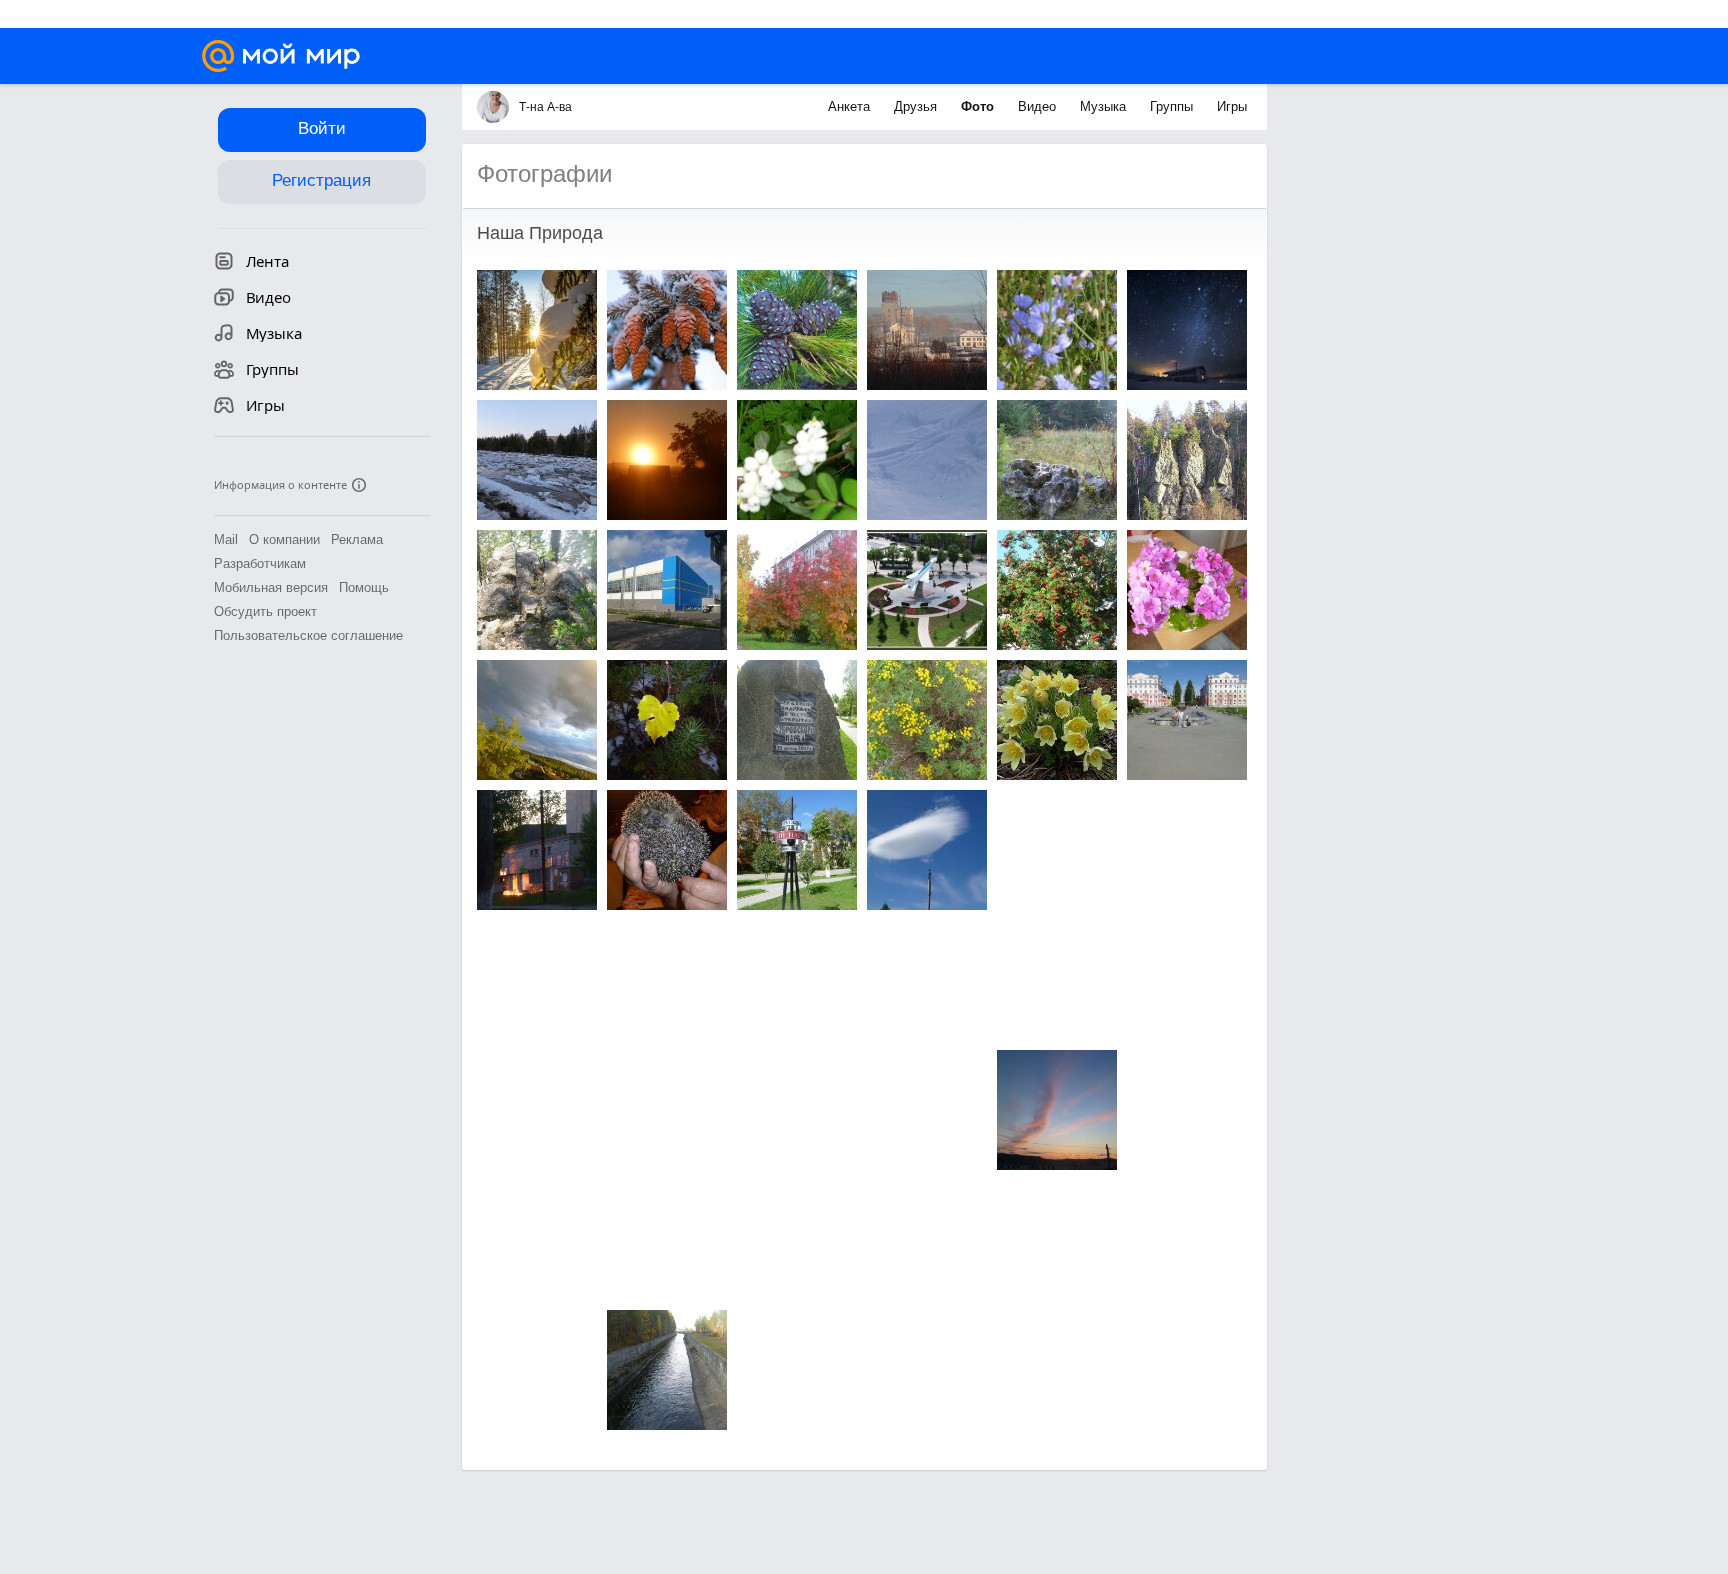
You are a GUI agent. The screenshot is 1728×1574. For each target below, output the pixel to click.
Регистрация (321, 180)
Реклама (357, 539)
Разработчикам (260, 563)
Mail (226, 539)
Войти (322, 128)
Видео (1039, 106)
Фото (979, 106)
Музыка (1105, 106)
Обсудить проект (265, 611)
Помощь (364, 587)
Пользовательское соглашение (308, 635)
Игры (1232, 106)
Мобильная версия (271, 587)
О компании (284, 539)
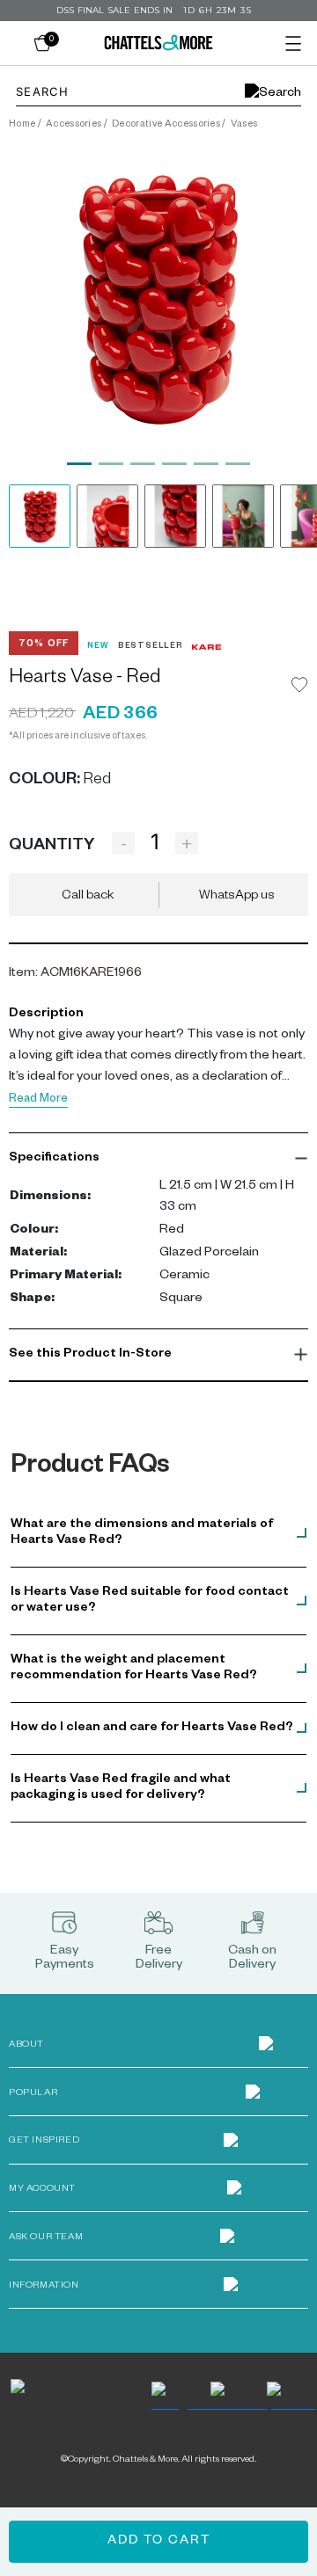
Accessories (74, 125)
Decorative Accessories (166, 125)
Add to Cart (158, 2542)
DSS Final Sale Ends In (114, 10)
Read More (38, 1100)
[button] (158, 1159)
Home (22, 125)
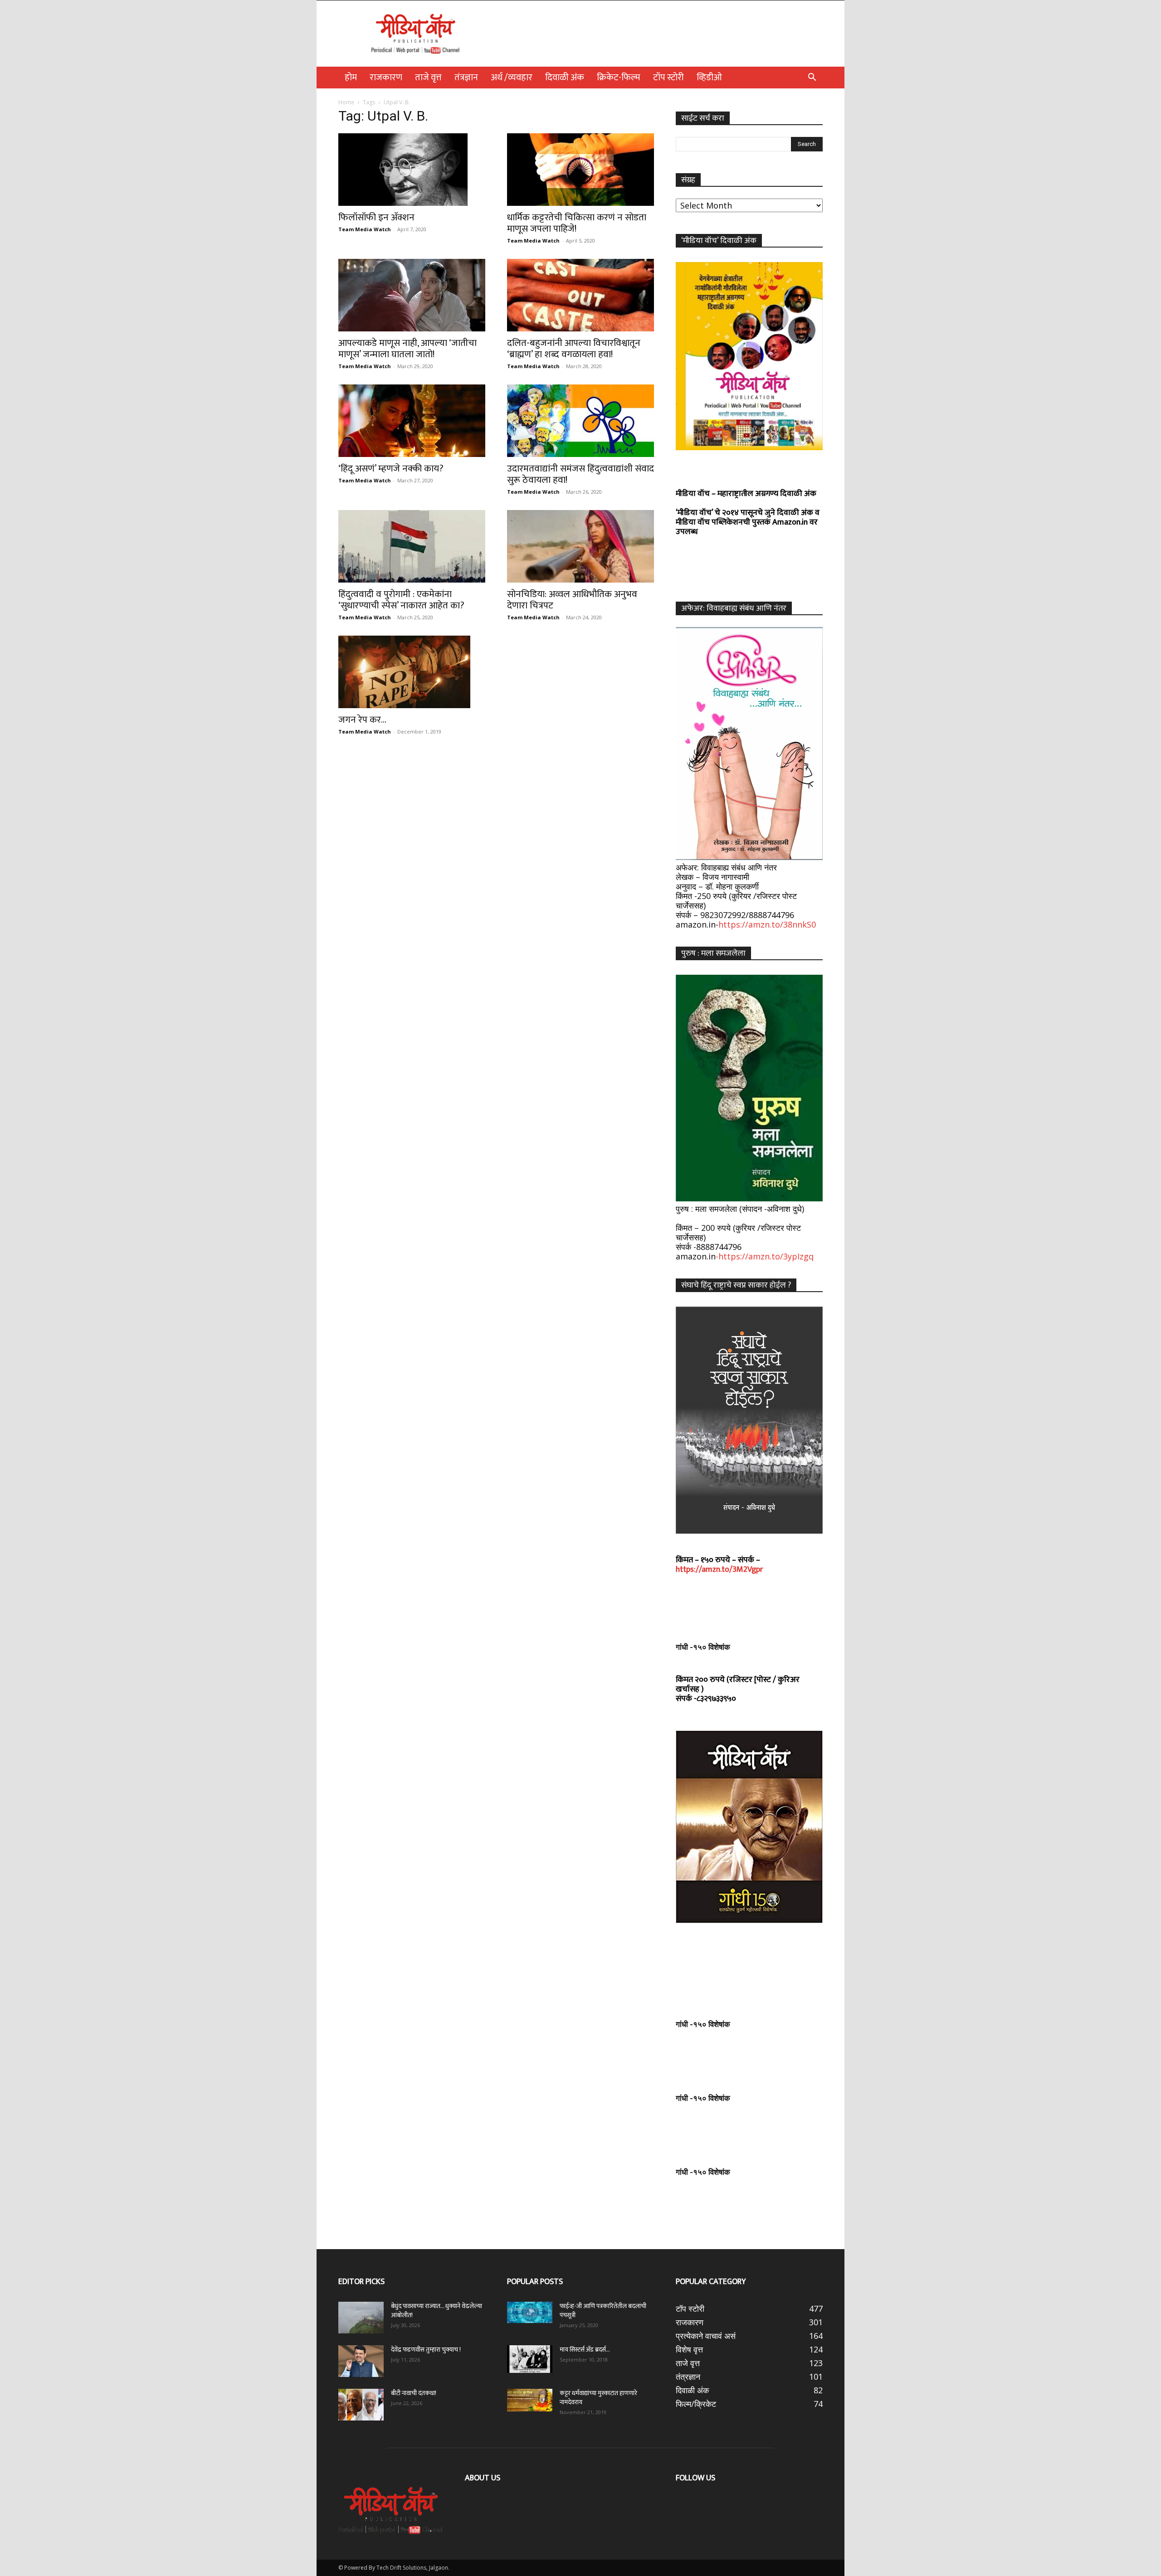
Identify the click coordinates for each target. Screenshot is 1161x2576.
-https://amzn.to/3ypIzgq (765, 1256)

------------------------------------

**Task objective:**
From the line with "Музыка (1105, 106)" through the final line of the data above, copy everything exactly, both ends included, but not the pictures.

**Expected answer:**
Музыка (1105, 106)
Обсудить проект (265, 611)
Помощь (364, 587)
Пользовательское соглашение (308, 635)
Игры (1232, 106)
Мобильная версия (271, 587)
О компании (284, 539)
Accessories (74, 125)
Decorative Accessories (166, 125)
Add to Cart (158, 2542)
DSS Final Sale Ends In (114, 10)
Read More (38, 1100)
[button] (158, 1159)
Home (22, 125)
Identify the click coordinates for each target. Screenshot is 1161x2576.
-https://amzn.to/3ypIzgq (765, 1256)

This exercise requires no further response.